Un tempo i pesci sciabola (Lepidopus caudatus) o “spatola” come viene anche chiamato in alcune zone del sud venivano pescati occasionalmente solo dai fisherman cultori del bolentino di fondale, soprattutto nella fase di recupero, quando gli sciabola aggredivano le prede rimaste allamate. Più spesso però accadeva che questi pesci, forniti di una serie di denti piccoli ma molto affilati riuscissero a recidere nettamente i terminali in nylon, con grande disappunto dei pescatori. Insomma era davvero un guaio incappare in un branco di questi predatori degli abissi. Poi è arrivato il vertical jigging e le cose si sono messe male per gli sciabola … questa volta le parti si erano decisamente invertite.

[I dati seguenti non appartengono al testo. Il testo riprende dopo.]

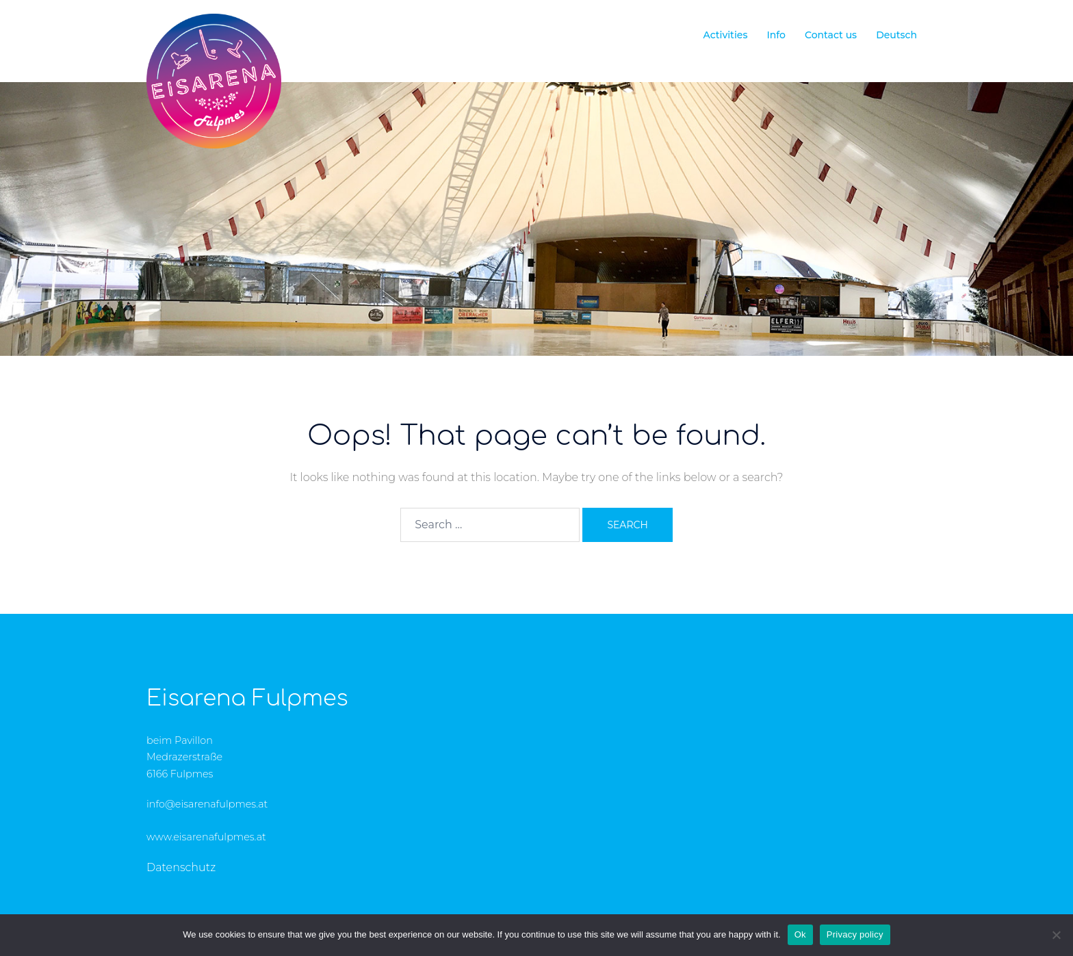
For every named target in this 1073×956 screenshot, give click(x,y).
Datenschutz (181, 867)
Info (776, 35)
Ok (800, 934)
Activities (725, 35)
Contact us (831, 35)
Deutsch (896, 35)
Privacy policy (855, 934)
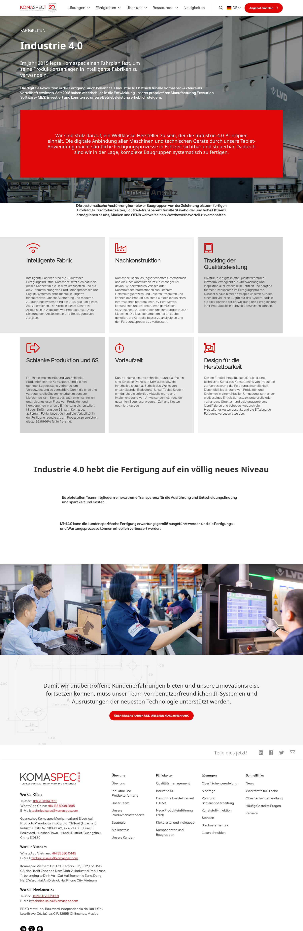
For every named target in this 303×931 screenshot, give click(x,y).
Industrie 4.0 (165, 791)
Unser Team (120, 803)
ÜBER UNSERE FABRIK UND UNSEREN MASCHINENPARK (151, 715)
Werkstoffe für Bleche (262, 791)
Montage (208, 791)
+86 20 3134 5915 (45, 801)
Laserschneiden (214, 833)
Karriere (252, 813)
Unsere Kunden (123, 837)
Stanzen (208, 818)
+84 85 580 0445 (63, 853)
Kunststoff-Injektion (217, 810)
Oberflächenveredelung (219, 783)
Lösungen (79, 8)
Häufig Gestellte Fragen (263, 806)
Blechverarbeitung (215, 825)
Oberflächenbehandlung (264, 798)
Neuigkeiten (194, 8)
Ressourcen (165, 8)
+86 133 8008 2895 (61, 806)
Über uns (136, 8)
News (250, 783)
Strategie (118, 822)
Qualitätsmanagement (173, 783)
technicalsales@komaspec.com (54, 810)
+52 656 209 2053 (46, 896)
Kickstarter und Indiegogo (175, 822)
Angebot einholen (263, 8)
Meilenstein (120, 830)
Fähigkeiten (108, 8)
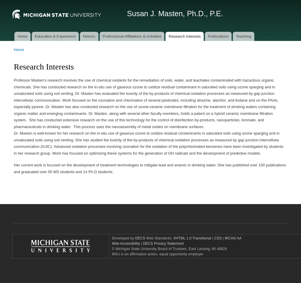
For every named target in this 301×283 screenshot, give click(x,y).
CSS (217, 238)
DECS (140, 238)
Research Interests (185, 36)
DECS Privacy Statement (163, 243)
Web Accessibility (126, 243)
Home (22, 36)
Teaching (243, 36)
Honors (89, 36)
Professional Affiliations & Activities (132, 36)
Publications (218, 36)
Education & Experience (55, 36)
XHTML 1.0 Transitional (192, 238)
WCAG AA (233, 238)
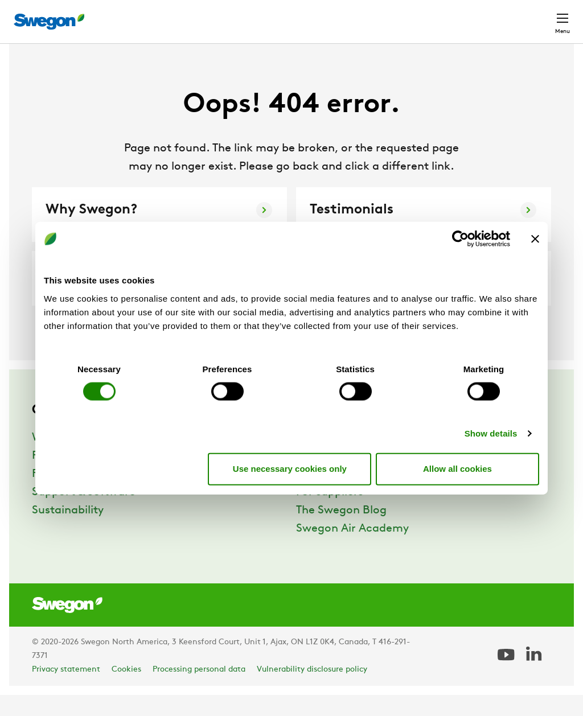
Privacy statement (66, 690)
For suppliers (329, 513)
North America (472, 15)
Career (409, 15)
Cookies (126, 690)
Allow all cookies (457, 469)
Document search (340, 16)
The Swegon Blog (341, 531)
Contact (542, 16)
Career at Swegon (344, 495)
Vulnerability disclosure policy (312, 690)
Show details (491, 433)
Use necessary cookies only (290, 469)
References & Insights (88, 495)
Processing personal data (199, 690)
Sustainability (68, 531)
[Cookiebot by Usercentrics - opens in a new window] (460, 239)
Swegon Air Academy (352, 549)
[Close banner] (535, 239)
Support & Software (84, 513)
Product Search (247, 15)
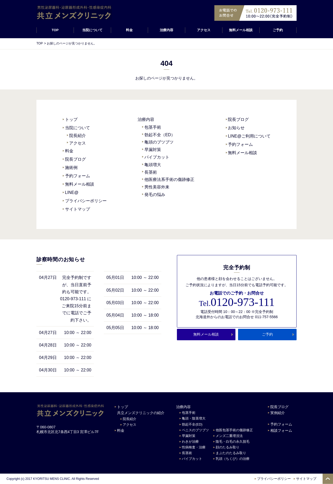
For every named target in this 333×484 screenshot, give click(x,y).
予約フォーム (77, 176)
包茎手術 (152, 127)
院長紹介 (77, 135)
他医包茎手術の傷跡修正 (234, 430)
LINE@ (72, 192)
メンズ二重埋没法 (229, 436)
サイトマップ (77, 209)
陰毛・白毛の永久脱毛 (232, 441)
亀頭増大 (152, 164)
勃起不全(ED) (192, 424)
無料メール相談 (241, 30)
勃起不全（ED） (159, 135)
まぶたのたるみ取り (231, 453)
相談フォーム (281, 430)
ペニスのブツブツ (195, 430)
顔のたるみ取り (227, 447)
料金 (129, 30)
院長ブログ (75, 159)
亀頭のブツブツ (159, 142)
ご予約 (278, 30)
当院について (77, 128)
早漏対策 (152, 149)
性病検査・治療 (194, 447)
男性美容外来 (156, 187)
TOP (55, 30)
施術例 (71, 167)
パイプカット (156, 157)
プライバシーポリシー (86, 201)
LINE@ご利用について (249, 136)
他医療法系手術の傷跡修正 (169, 179)
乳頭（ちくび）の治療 (232, 459)
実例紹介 (277, 413)
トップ (71, 119)
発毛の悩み (154, 194)
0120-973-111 (236, 302)
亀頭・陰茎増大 (194, 418)
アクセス (203, 30)
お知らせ (236, 128)
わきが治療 (190, 441)
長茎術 (150, 172)
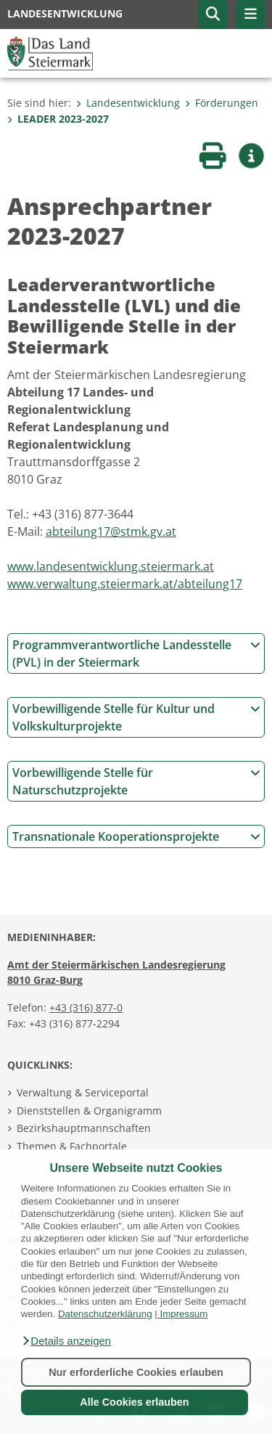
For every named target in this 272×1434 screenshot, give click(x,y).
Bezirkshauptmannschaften (84, 1128)
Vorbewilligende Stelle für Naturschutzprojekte (136, 781)
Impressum (183, 1313)
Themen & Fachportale (72, 1146)
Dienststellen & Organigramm (89, 1110)
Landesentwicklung (128, 103)
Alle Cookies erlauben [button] (134, 1402)
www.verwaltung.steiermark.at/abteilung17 (124, 584)
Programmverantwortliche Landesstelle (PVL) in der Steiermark (136, 653)
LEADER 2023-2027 (58, 119)
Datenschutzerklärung (105, 1313)
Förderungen (221, 103)
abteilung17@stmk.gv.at (111, 531)
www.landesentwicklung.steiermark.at (110, 566)
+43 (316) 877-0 (86, 1007)
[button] (66, 1341)
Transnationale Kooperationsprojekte (136, 836)
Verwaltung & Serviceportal (83, 1092)
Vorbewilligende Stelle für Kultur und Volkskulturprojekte (136, 717)
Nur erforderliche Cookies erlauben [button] (136, 1372)
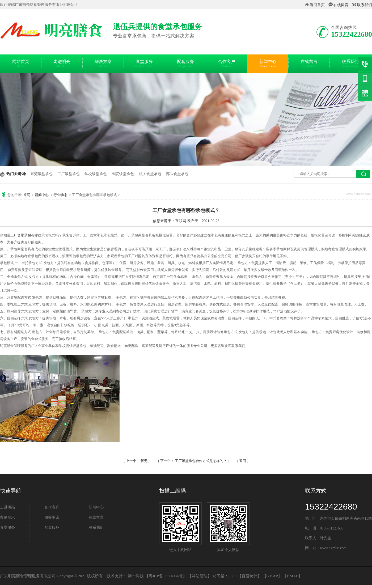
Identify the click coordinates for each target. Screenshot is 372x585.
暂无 (137, 461)
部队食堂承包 (177, 174)
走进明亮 (61, 64)
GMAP (272, 576)
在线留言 (340, 5)
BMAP (292, 576)
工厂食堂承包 (20, 235)
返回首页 (317, 5)
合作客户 (226, 64)
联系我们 (364, 5)
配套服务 (185, 64)
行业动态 (60, 195)
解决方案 (103, 64)
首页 (26, 195)
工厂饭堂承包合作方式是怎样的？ (194, 461)
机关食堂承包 (150, 174)
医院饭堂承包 (123, 174)
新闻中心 (267, 64)
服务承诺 (51, 517)
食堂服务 (144, 64)
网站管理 (200, 576)
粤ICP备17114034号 (166, 576)
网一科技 (136, 576)
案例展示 (7, 517)
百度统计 (249, 576)
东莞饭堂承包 (41, 174)
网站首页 (20, 64)
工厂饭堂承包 (68, 174)
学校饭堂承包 (95, 174)
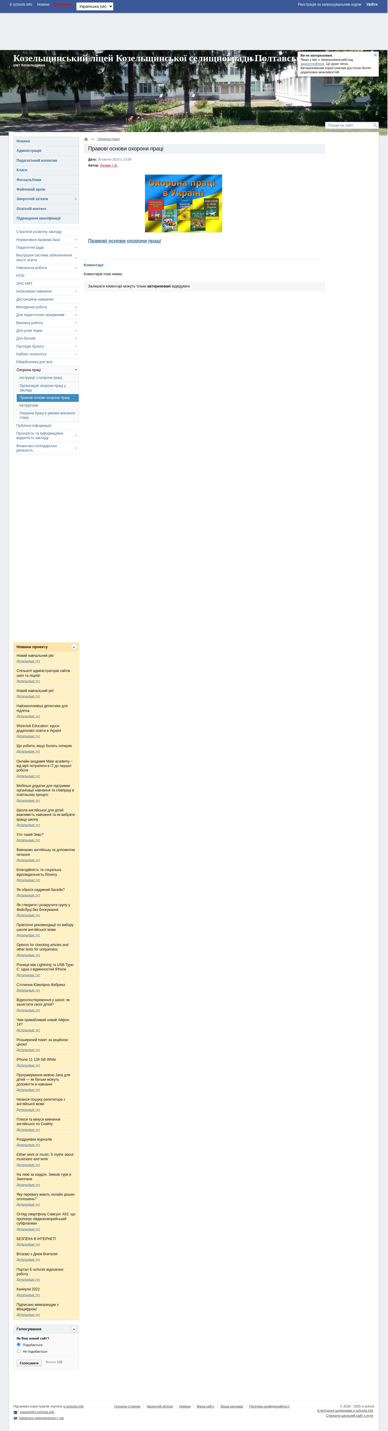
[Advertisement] (193, 30)
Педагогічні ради (30, 247)
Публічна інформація (33, 426)
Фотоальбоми (29, 180)
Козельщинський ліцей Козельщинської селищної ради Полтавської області (177, 58)
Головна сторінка (127, 1406)
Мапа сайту (205, 1406)
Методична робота (31, 307)
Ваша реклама (232, 1406)
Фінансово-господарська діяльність (36, 448)
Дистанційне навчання (34, 299)
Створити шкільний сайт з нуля (349, 1415)
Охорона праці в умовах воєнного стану (47, 415)
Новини (23, 141)
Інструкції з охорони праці (41, 378)
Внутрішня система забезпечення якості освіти (44, 257)
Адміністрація (29, 151)
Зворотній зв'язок (32, 199)
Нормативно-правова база (38, 240)
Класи (22, 170)
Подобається (30, 1345)
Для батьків (25, 338)
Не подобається (32, 1351)
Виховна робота (29, 323)
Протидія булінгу (30, 346)
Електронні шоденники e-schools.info (345, 1410)
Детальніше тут (28, 661)
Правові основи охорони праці (45, 398)
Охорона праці (29, 370)
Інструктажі (29, 405)
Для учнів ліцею (29, 331)
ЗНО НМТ (24, 283)
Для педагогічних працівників (40, 315)
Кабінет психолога (31, 354)
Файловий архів (31, 189)
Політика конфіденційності (269, 1406)
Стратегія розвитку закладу (39, 232)
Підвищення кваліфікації (39, 218)
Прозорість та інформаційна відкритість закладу (39, 435)
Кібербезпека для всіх (34, 362)
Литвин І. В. (109, 165)
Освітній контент (32, 209)
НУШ (20, 275)
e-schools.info (73, 1406)
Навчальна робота (31, 268)
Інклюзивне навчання (34, 291)
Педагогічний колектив (37, 160)
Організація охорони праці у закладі (43, 388)
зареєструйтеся (312, 64)
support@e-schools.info (37, 1412)
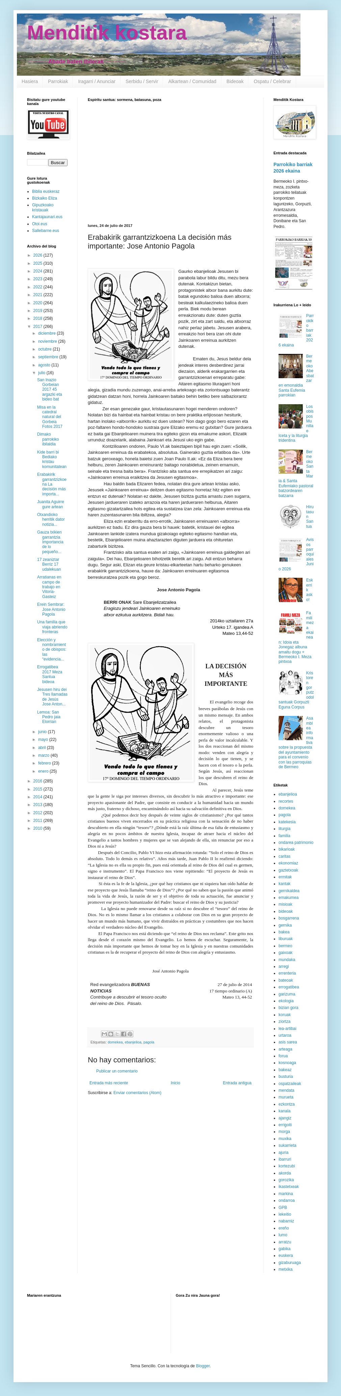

Infatti nonostante qualche taglio, operato per lo più sul terminale, gli sciabola poco potevano contro i grossi assist line utilizzati per collegare gli ami ai jigs metallici, in molti casi persino rinforzati con l’aggiunta di tubetti in plastica. Del resto sin dai primissimi tempi gli sciabola avevano dimostrato di essere irresistibilmente attratti dai movimenti fluttuanti ed ondeggianti di quei cosi metallici luccicanti che riuscivano a sfondare facilmente le profondità ed il buio degli abissi.
Peccato che il pesce sciabola non sia apprezzato gastronomicamente in egual misura al nord come al sud, dove lo troviamo assai comunemente nei mercati ittici rionali più antichi come la “Vucciria” a Palermo. Eppure è un pesce dalle carni ottime.
Pensate che in Giappone è considerato una delle prede tipiche del vertical jigging classico, alla stessa stregua di yellowtail, dogtoooth tuna, snapper e cernie, tanto da dedicargli delle canne specifiche oltre a jigging e montature adeguate.